To get multiple columns use the following syntax: `df[list_of_column_names]`.

## Exercise 6
Create a data frame with the `Virginica` variety only and calculate its `mean` value and plot a histogram for each numerical column.

## Exercise 7
Save the `iris` data frame to `iris2.xlsx`, with split based on variety.
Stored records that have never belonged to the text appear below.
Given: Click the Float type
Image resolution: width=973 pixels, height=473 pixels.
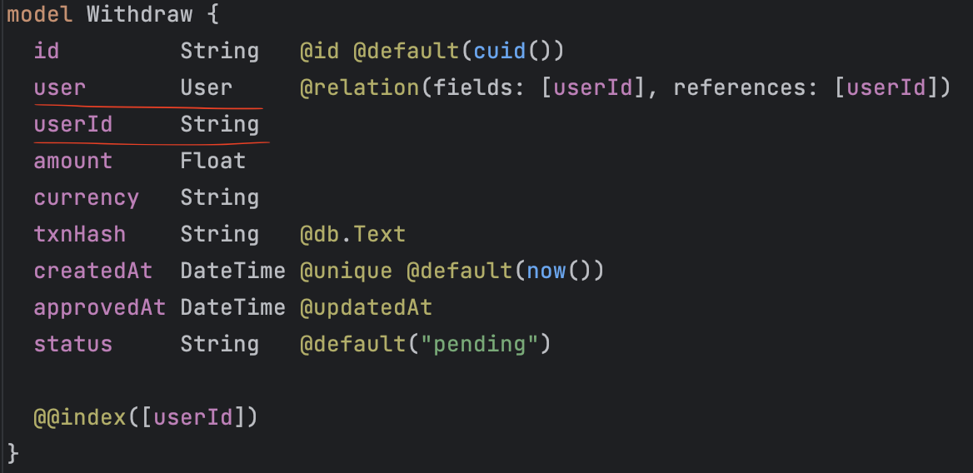Looking at the screenshot, I should click(213, 161).
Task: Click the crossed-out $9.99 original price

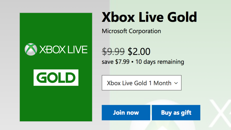Action: (113, 51)
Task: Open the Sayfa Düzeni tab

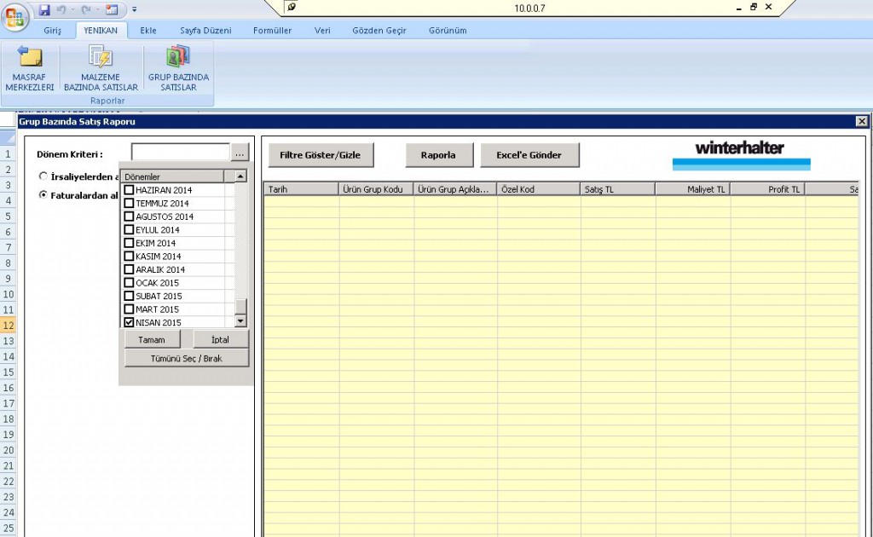Action: [x=205, y=31]

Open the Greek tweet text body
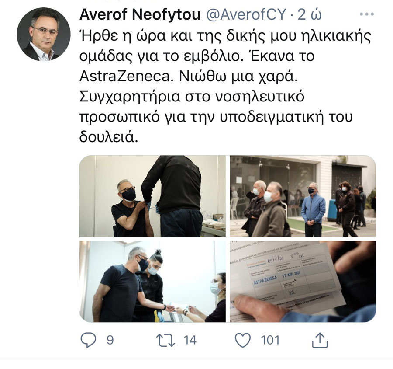pyautogui.click(x=225, y=86)
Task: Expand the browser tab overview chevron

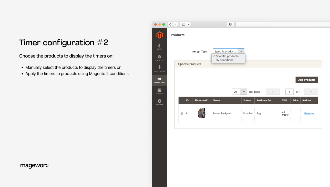Action: pos(189,24)
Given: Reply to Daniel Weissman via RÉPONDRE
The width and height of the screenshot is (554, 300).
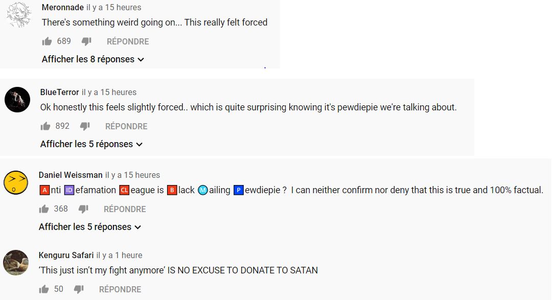Looking at the screenshot, I should click(125, 209).
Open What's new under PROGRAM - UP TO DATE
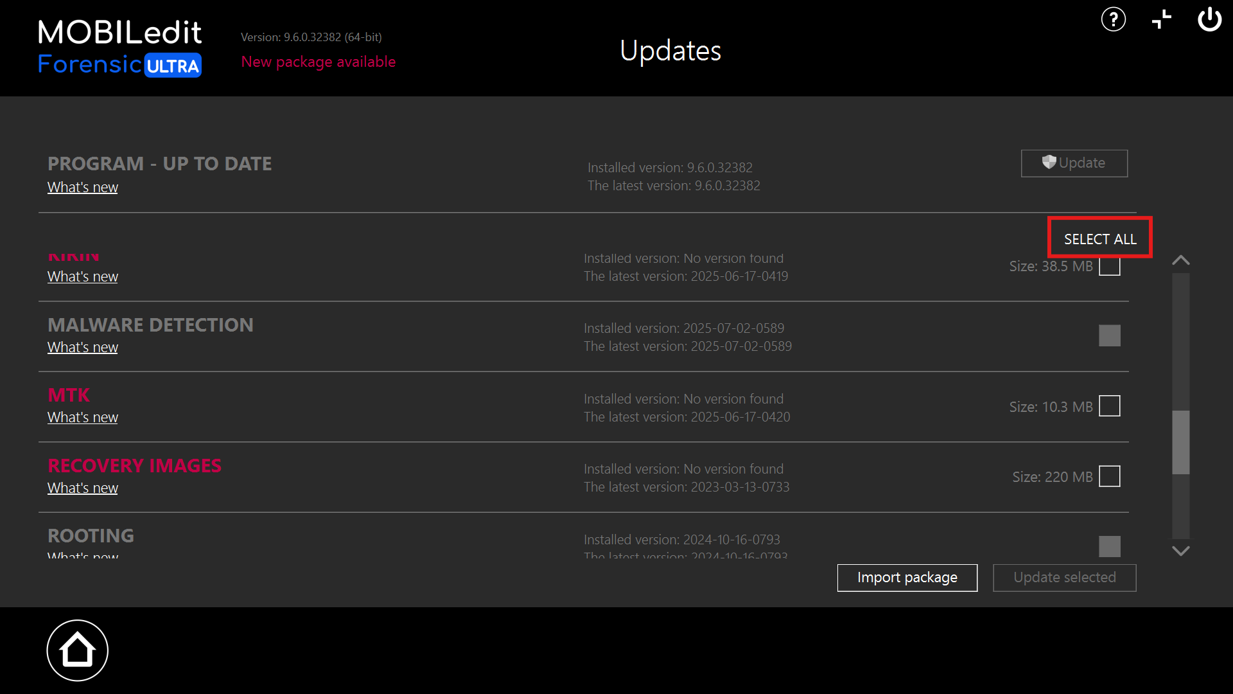 click(82, 187)
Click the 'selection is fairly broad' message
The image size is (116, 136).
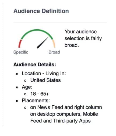click(x=83, y=38)
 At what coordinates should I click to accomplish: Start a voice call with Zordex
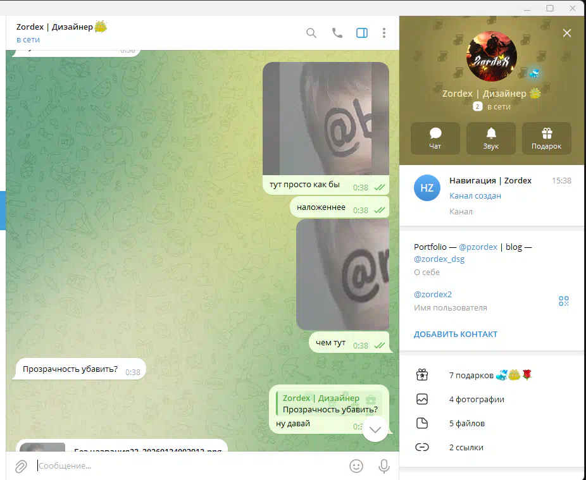click(337, 33)
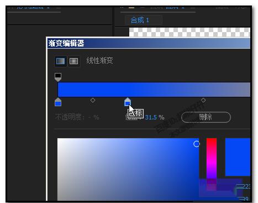This screenshot has height=203, width=258.
Task: Click the solid blue color preview swatch
Action: point(238,157)
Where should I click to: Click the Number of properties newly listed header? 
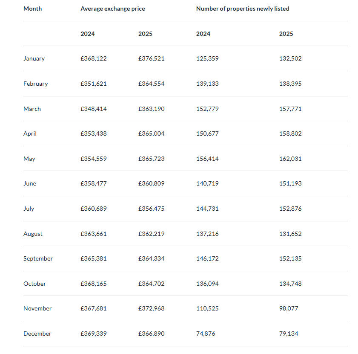(x=242, y=9)
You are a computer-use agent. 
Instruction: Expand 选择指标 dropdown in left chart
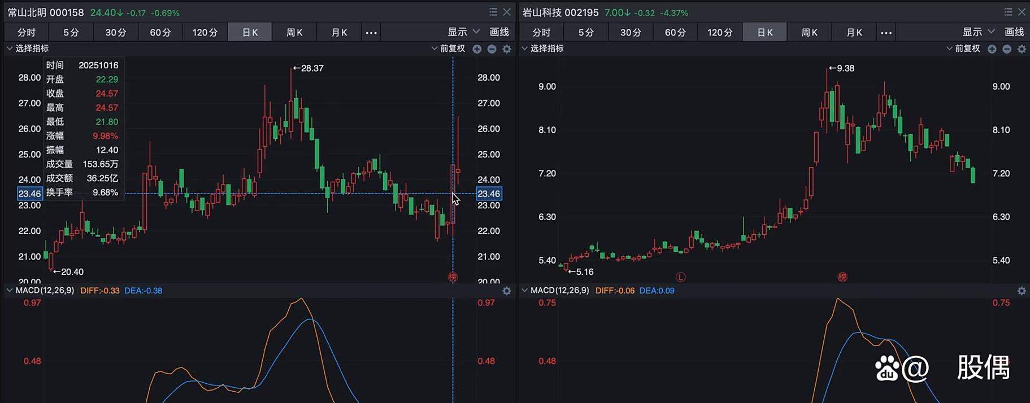28,49
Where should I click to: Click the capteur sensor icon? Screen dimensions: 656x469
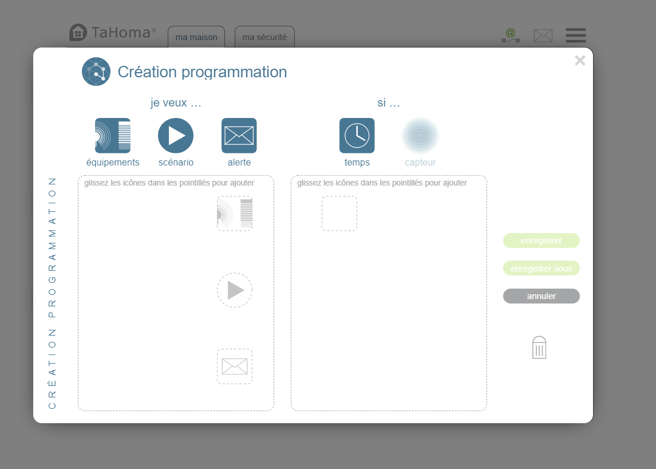(x=420, y=136)
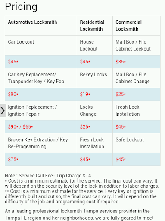165x221 pixels.
Task: Click Mail Box / File Cabinet Change cell
Action: point(137,78)
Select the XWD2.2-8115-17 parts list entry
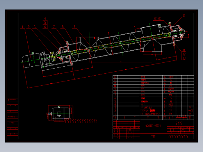The width and height of the screenshot is (203, 152). coord(150,114)
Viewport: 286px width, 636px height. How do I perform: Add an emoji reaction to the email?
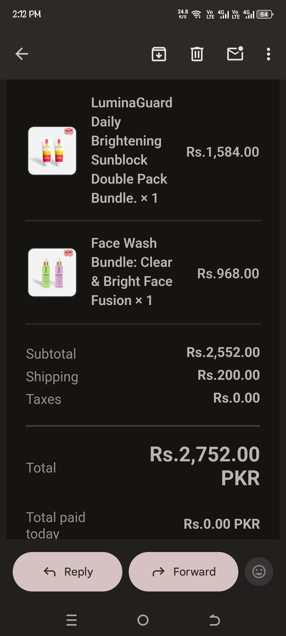tap(259, 572)
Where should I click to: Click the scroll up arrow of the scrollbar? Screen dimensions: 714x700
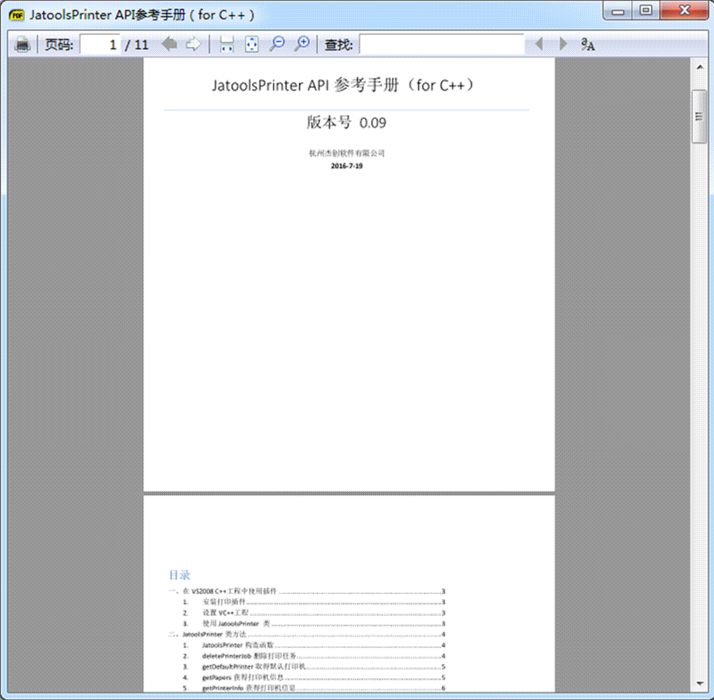tap(700, 67)
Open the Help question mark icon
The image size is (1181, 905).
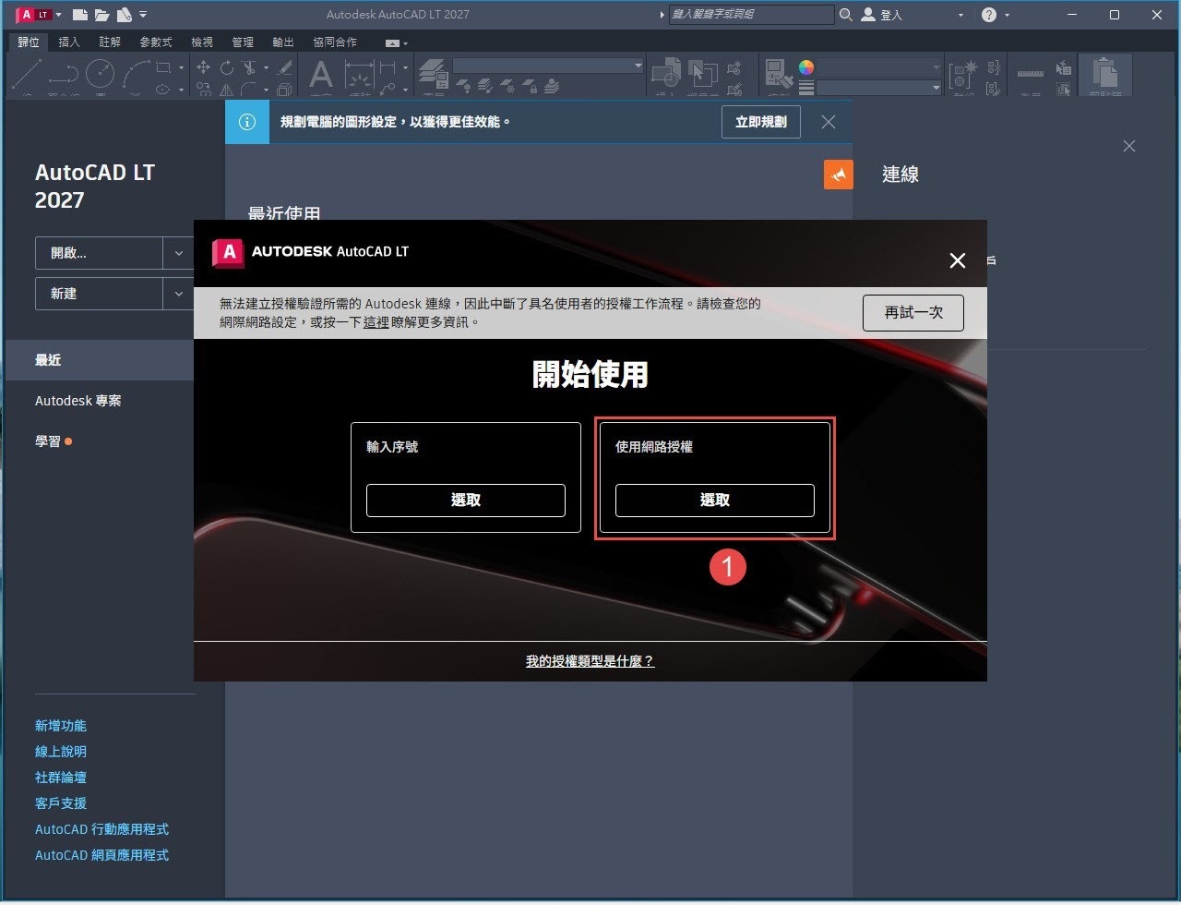pyautogui.click(x=989, y=15)
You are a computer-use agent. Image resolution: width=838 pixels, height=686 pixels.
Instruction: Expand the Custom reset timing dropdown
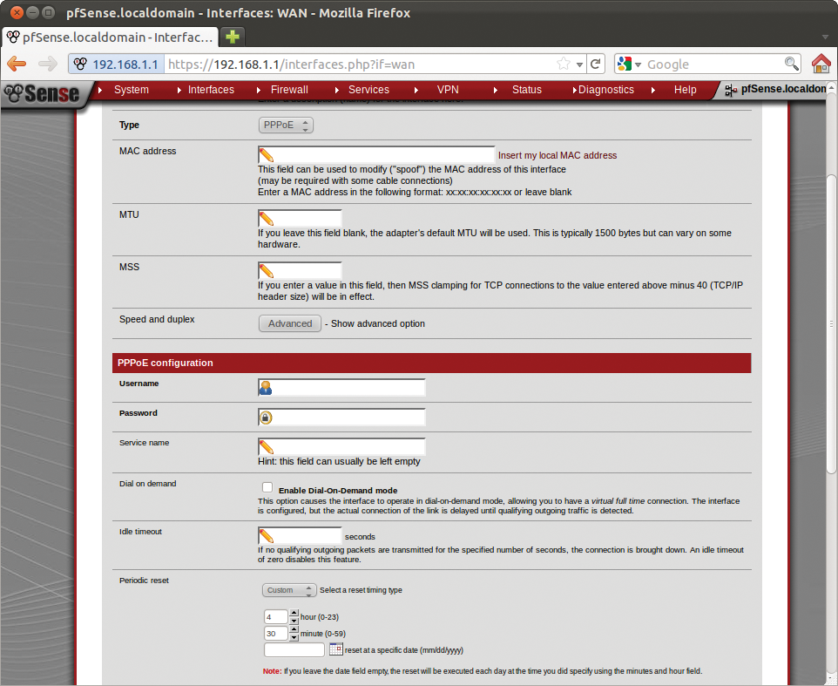pyautogui.click(x=289, y=590)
Each type should be in a separate sheet with the sheet name the same as variety.

# Creating Data Frame
The `pandas` `DataFrame` constructor function is described here: https://pandas.pydata.org/docs/reference/api/pandas.DataFrame.html 




## Exercise 8
Create a `Dataframe` from the following data:
```
data = {
       "sepal.length": [5.006, 5.936, 6.588],
       "sepal.width": [3.428, 2.77 , 2.974],
       "petal.length": [1.462, 4.26 , 5.552],
       "petal.width": [0.246, 1.326, 2.026],
       "variety": ["Setosa", "Versicolor", "Virginica"]
}
```

## Exercise 9
Create a `Dataframe` from the following data and set proper column names:

```
[[5.006, 3.428, 1.462, 0.246, 'Setosa'],
[5.936, 2.77, 4.26, 1.326, 'Versicolor'],
[6.588, 2.974, 5.552, 2.026, 'Virginica']]
```

# SQL like operiations
https://pandas.pydata.org/docs/reference/api/pandas.DataFrame.join.html
https://pandas.pydata.org/docs/reference/api/pandas.DataFrame.groupby.html


## Exercise 10

Join `df1` and `df2` to produce the same result as `df3`. How would you modify `df4` so that you can join it with `df1` to produce `df3`?

In [None]:
df1 = pd.DataFrame({'sepal.length': {'Setosa': 5.005999999999999,
  'Versicolor': 5.936,
  'Virginica': 6.587999999999998},
 'sepal.width': {'Setosa': 3.428000000000001,
  'Versicolor': 2.7700000000000005,
  'Virginica': 2.9739999999999998}})
df2 = pd.DataFrame({'petal.length': {'Setosa': 1.4620000000000002,
  'Versicolor': 4.26,
  'Virginica': 5.552},
 'petal.width': {'Setosa': 0.2459999999999999,
  'Versicolor': 1.3259999999999998,
  'Virginica': 2.026}})

df3 = pd.DataFrame({'sepal.length': {'Setosa': 5.005999999999999,
  'Versicolor': 5.936,
  'Virginica': 6.587999999999998},
 'sepal.width': {'Setosa': 3.428000000000001,
  'Versicolor': 2.7700000000000005,
  'Virginica': 2.9739999999999998},
 'petal.length': {'Setosa': 1.4620000000000002,
  'Versicolor': 4.26,
  'Virginica': 5.552},
 'petal.width': {'Setosa': 0.2459999999999999,
  'Versicolor': 1.3259999999999998,
  'Virginica': 2.026}})
df4 = pd.DataFrame({'petal.length': {0: 1.4620000000000002, 1: 4.26, 2: 5.552},
 'petal.width': {0: 0.2459999999999999, 1: 1.3259999999999998, 2: 2.026}})

## Exercise 11*
How is `df3` from the previous exercise produced from the `iris` `DataFrame`?

## Exercise 12
Join the `dd1` and `dd2` `DataFrame`s using `variety` column.  

In [None]:
dd1 = pd.DataFrame({'sepal.length': {0: 5.005999999999999, 1: 5.936, 2: 6.587999999999998},
 'sepal.width': {0: 3.428000000000001,
  1: 2.7700000000000005,
  2: 2.9739999999999998},
 'variety': {0: 'Setosa', 1: 'Versicolor', 2: 'Virginica'}})

dd2 = pd.DataFrame({'petal.length': {0: 1.4620000000000002, 1: 4.26, 2: 5.552},
 'petal.width': {0: 0.2459999999999999, 1: 1.3259999999999998, 2: 2.026},
 'variety': {0: 'Setosa', 1: 'Versicolor', 2: 'Virginica'}})

# Time data aggregation

https://pandas.pydata.org/pandas-docs/stable/reference/api/pandas.pivot_table.html


## Exercise 13*
`data/book_extract.csv` file consists of records regarding financial performance of dealers. Prepare a report which explicates financial performance of dealers eligible for a payable bonus based on net result (`income-(clawback+opex)`) for each calendar month, given that opex/income ratio does not exceed 15%.

Report should have tabular form, rows indicating bonus basis for each month with at least one eligible dealer, columns indicating all dealers.